A Basic Foundation in Buddhism Part 1: Introduction
The four noble truths, the twelve links of dependent-origination and the eightfold path are all fundamental to understanding Buddhadharma — the Buddha's perspective on the nature of phenomena. Here, I would like to introduce the four noble truths in the broadest sense, exploring their significance in relation to the concepts of delusion and awakening.
The four noble truths (四諦; kūtai) are divided into
① the truth of suffering (duḥkha),
② the truth of a cause
③ the truth of cessation
④ the truth of a path
Of these four, 'suffering' and 'cause' are together referred to as the reality-principle of the realm of delusion, while 'cessation' and 'path' are referred to as the reality-principle of the realm of awakening. The realm of delusion refers to the realm in which we live here and now, that is, the sahālokadhātu (裟婆世界; sabasekai); saṃsāra and the totality of conditioned phenomena. The idea of the sahālokadhātu, that is, the realm of duḥkha and saṃsāra, holds this suffering as a fundamental principle of truth.
When you first hear this, you may think, "Sure, this world can be full of suffering, but it can also be fun and full of happiness." I often hear students say, "I just don't resonate with Buddhism". Often when I press for why this is, they answer that they can't get the past the idea of the first noble truth, that is, 'existence as being marked by suffering'.
At the university where I teach, students in their twenties cannot accept this statement. I think this is natural. When I ask older people however, they often resonate with this statement. This may reflect the difference between the young, who focus on the brilliance of their immediate surroundings, and the elderly, who have spent time taking a long hard look at their lives.
Thinking about this, which perspective can be said to be closer to the truth of existence?
Recognition of this first truth is what led to Sakyamuni's search. The Buddhadharma begins with insight into this truth. Ironically, Buddhism is about resolving the question of duḥkha. That is, this is only the start of the Buddhist path. Those who do not yet hold the felt conviction of this truth are not even at the starting point of Buddhism. Once one has looked directly into suffering, along with the terror and desperation of death, one begins the search for solutions. This takes us to the next truth; the truth of a cause (of suffering).
The quest for the causes and conditions of suffering takes us to the twelve links of dependent-origination (十二因縁; juniinnen). At the root of these twelve we find ignorance (無明; mumyo) as the fundamental klesha (煩悩; bonno). That is, from the Buddhist understanding, the specific suffering of duḥkha comes as a result of ignorance and delusion.

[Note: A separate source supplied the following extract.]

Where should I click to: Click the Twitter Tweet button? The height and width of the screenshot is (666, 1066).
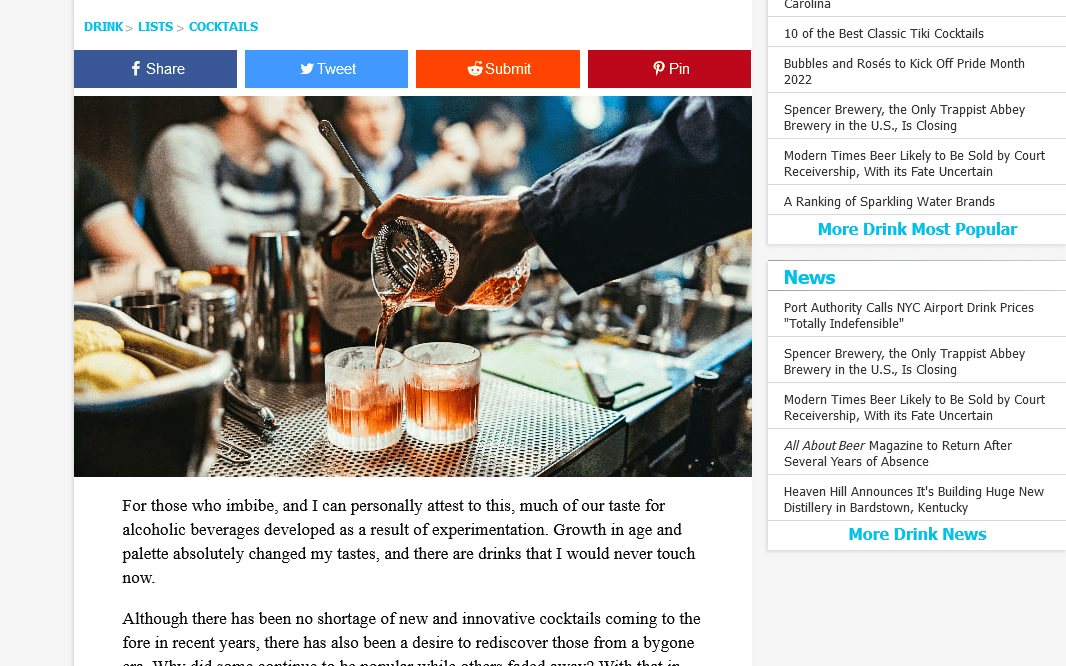(326, 69)
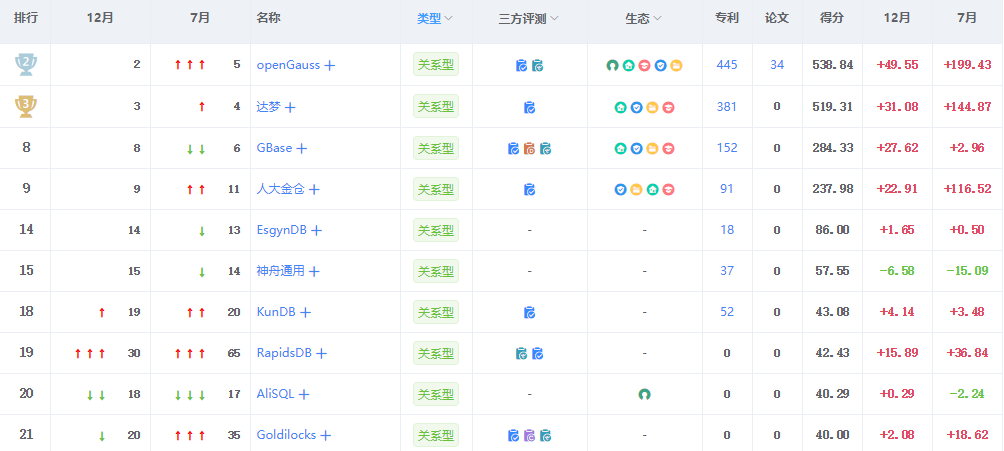
Task: Open the 类型 column filter dropdown
Action: 435,18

Reading this, you may be thinking, what would a realm without suffering be like? This is of great concern to Buddhadharma. In short, the principle-truth of the realm of awakening refers to nirvana (涅槃; nehan). Nirvana is the noble truth of cessation of suffering (滅諦; mettai). Nirvana, however, has been interpreted in a myriad of ways across the long histories of various Buddhist lineages. Among the Hinayana and Mahayana, for example, we can find interpretations based on the path of devotion (聖道門; shōdōmon), the path of reliance on Amitabha (淨土門; jōdomon), and so on.
Here, however, I would like to provide the basic perspective common to all schools of Buddhist thought.
No matter how wonderful this truth of cessation sounds, it is meaningless without a path to realise it. It is the path to get there which is of most use to us, and this takes us to the truth of a path (道諦; dotai). There are many interpretations of this path too, and it is said that 84,000 antidotes (dharma-gates) were taught by the Buddha as means to cure 84,000 kinds of affliction. The Shugen lineage for example undertakes this path in part through its characteristic skillful-means of mountain-entry asceticism (入峰修行; nyūbūshūgyō).
Fundamental to understanding all these paths however are the doctrines of the eight-fold path (八正道; hasshōdō) and the six pāramitās (六波羅蜜; rokūharamitsu) which make up the practices of a bodhisattva (菩薩道; bosatsudō).